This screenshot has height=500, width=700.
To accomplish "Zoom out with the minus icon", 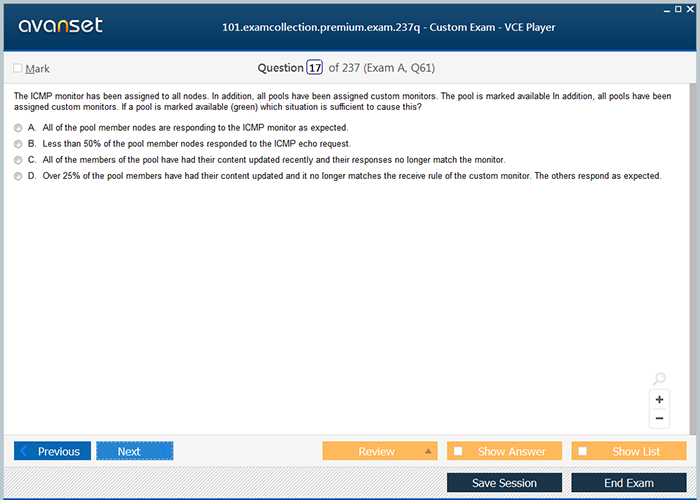I will (x=659, y=418).
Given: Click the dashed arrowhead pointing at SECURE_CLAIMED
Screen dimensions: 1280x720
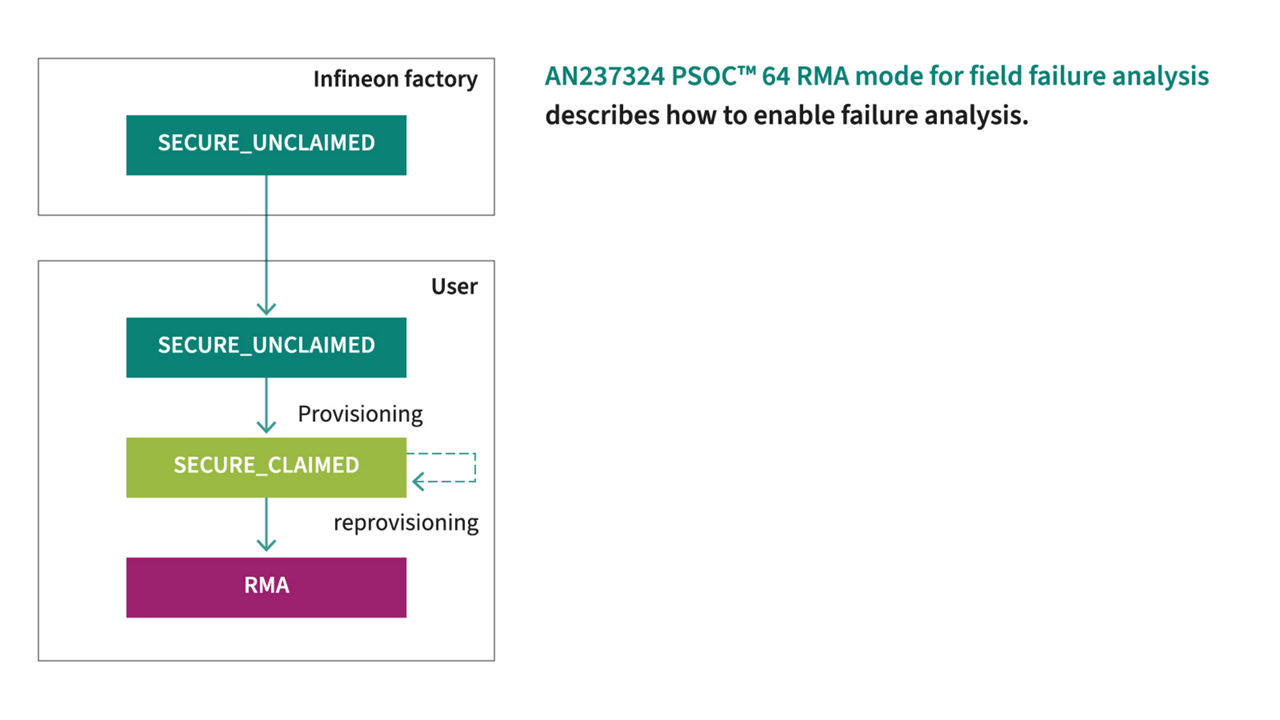Looking at the screenshot, I should [x=418, y=482].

_ _ _ _

■ WHAT IS NEEDED ■
Where a line contains "Given: Click the", begin there and set down exactly each line through the end of the data above, omitting any pictures.

■ OUTPUT BELOW ■
Given: Click the dashed arrowhead pointing at SECURE_CLAIMED
Screen dimensions: 1280x720
Looking at the screenshot, I should [x=418, y=482].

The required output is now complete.